Öte yandan, dava konusu uyuşmazlığın doğduğu tarihte yürürlükte olan mülga ASKİ Tarifeler Yönetmeliği’nin 30/d maddesinin yollamasıyla, anılan Tarifenin “Abonelik türleri” başlıklı 6/h maddesi,
“…Abonelerin gruplandırılmasıyla, tarifelerin uygulama esasları aşağıda açıklanmıştır.

Geçici aboneler:

Yapı ruhsatı bulunup da, elektrik, doğalgaz ve telefon gibi kamu hizmetlerinin en az birinden yararlandığını ispatlamak koşuluyla, yapı kullanma izni için ilgili kuruma başvurulduğu halde izin verilmeme nedeninin;
-Sigorta prim veya vergi borçlarından kaynaklanması halinde tüm bağımsız bölümlere,

-Binanın oturulan bölümleriyle ilgili olmayıp çevre düzenlemesi gibi eksikliklerden
kaynaklanması halinde tüm bağımsız bölümlere,
Yapı Kullanma İzni Belgesi alınıncaya kadar geçici olarak, kullanım türüne göre su verilen aboneliklerdir…”

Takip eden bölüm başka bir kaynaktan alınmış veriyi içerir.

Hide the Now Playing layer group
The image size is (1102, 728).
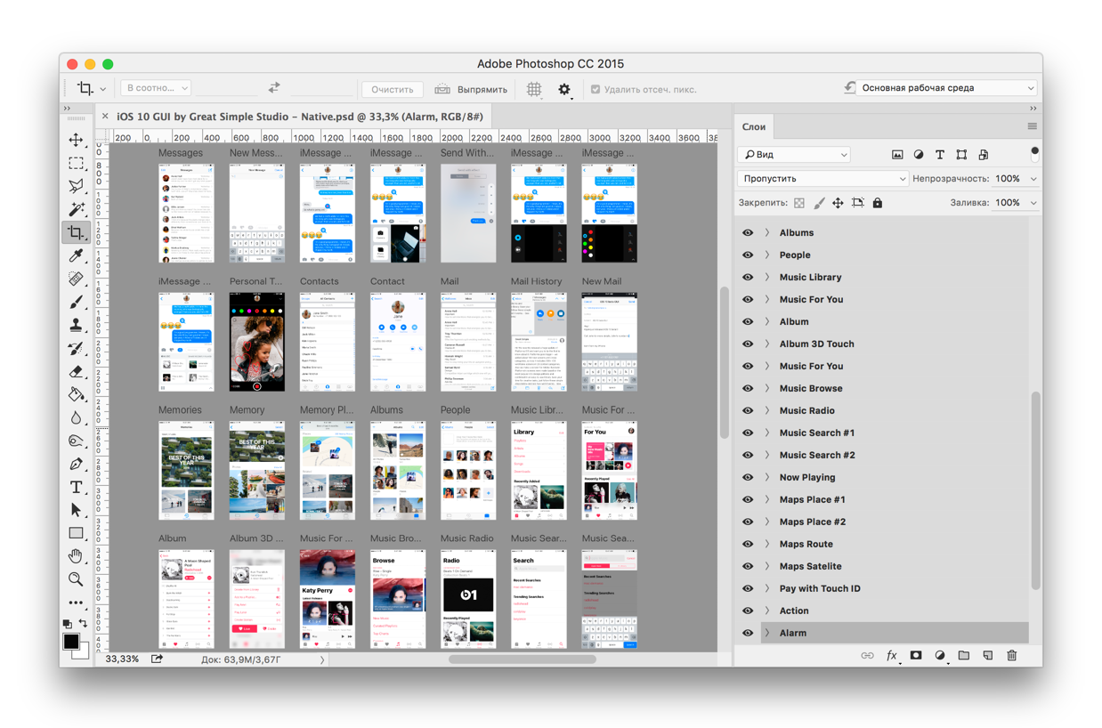(x=748, y=478)
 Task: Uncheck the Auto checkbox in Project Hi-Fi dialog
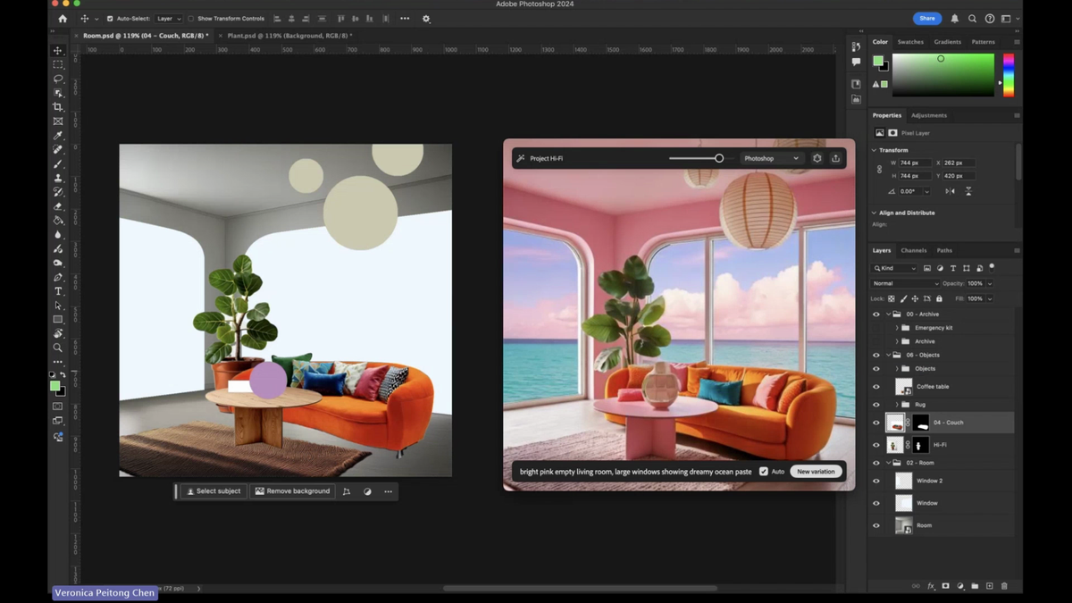point(763,471)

Buna göre, yapı ruhsatı bulunup da elektrik, doğalgaz ve telefon gibi kamu hizmetlerinin en az birinden yararlandığını ispatlamak koşuluyla, yapı kullanma izni için ilgili kuruma başvurulduğu hâlde izin verilmeme nedenlerinin; sigorta prim veya vergi borçlarından kaynaklanması, binanın bazı kısımlarının yapı ruhsatına aykırı olması, binanın oturulan bölümleriyle ilgili olmayıp çevre düzenlemesi gibi eksikliklerden kaynaklanması hâlinde, geçici abonelik yapılacağı kabul edilmiştir.
Yeri gelmişken yapı kullanma izni verilmesi için gerekli belgeler Ankara Büyükşehir Belediyesi İmar Yönetmeliği’nin 97’nci maddesinde belirtilmiş olup, anılan madde uyarınca yapı izni verilebilmesi için aranan koşullardan biri de; yapının ruhsat eki projelere uygun olarak kısmen veya tamamen bitirildiğini belirten ve fenni mesuller ile yapı denetim kuruluşlarının denetçi mimar ve mühendisleri tarafından imzalanan raporun düzenlenerek ibrazıdır.

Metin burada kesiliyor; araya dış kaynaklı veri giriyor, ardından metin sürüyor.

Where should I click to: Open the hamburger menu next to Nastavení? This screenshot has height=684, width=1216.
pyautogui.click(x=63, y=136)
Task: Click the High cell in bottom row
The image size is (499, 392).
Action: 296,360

Somut olayda, binanın Aralık 2002 tarihli yapı ruhsatının olduğu, abonelik tesisi istenen dairenin elektrik ve doğalgaz aboneliklerinin bulunduğu hususlarında uyuşmazlık bulunmamaktadır.
Yukarıda yapılan açıklamalar ışığında, davacıya ait meskenin yer aldığı binanın 12.10.2004 tarihinden önce yapıldığının ispatı hâlinde 3194 sayılı İmar Kanunu’nun Geçici 11’inci maddesinde yer alan koşullar aranmaksızın geçici abonelik talebinin kabulü, binanın 12.10.2004 tarihinden sonra inşa edilmiş olması hâlinde ise; (Aralık 2002 ruhsat tarihine göre) 3194 sayılı İmar Kanunu’nun Geçici 11’inci maddede aranan koşulların gerçekleşip gerçekleşmediğinin araştırılması ve ayrıca karar tarihinden sonra 18.05.2018 tarihinde yürürlüğe giren 3194 sayılı İmar Kanunu’na, geçici 16’ncı maddenin eklenmesine dair, 7143 sayılı Kanun’un 16’ncı maddesinin eldeki dava bakımından değerlendirilerek oluşacak sonuca göre bir karar verilmesi gerekirken, önceki kararda direnilmesi usul ve yasaya aykırıdır.
Bu durumda, direnme kararı Özel Daire bozma kararında ve yasa değişikliği nedeniyle yukarıdaki belirtilen ilave gerekçelerle bozulmasına karar verilmesi gerekmiştir.
S O N U Ç: Davacı vekilinin temyiz itirazlarının kabulü ile direnme kararının Özel Daire bozma kararında gösterilen ve yukarıda açıklanan ilave nedenlerden dolayı 6217 sayılı Kanun’un 30’uncu maddesi ile 6100 sayılı Hukuk Muhakemeleri Kanunu Geçici 3’üncü maddesi atfıyla uygulanmakta olan 1086 sayılı Hukuk Usulü Muhakemeleri Kanunu’nun 429’uncu maddesi gereğince BOZULMASINA, aynı Kanun’un 440’ıncı maddesine göre kararın tebliğinden itibaren 15 gün içerisinde karar düzeltme yolu açık olmak üzere 06.12.2018 tarihinde oy birliğiyle karar verildi.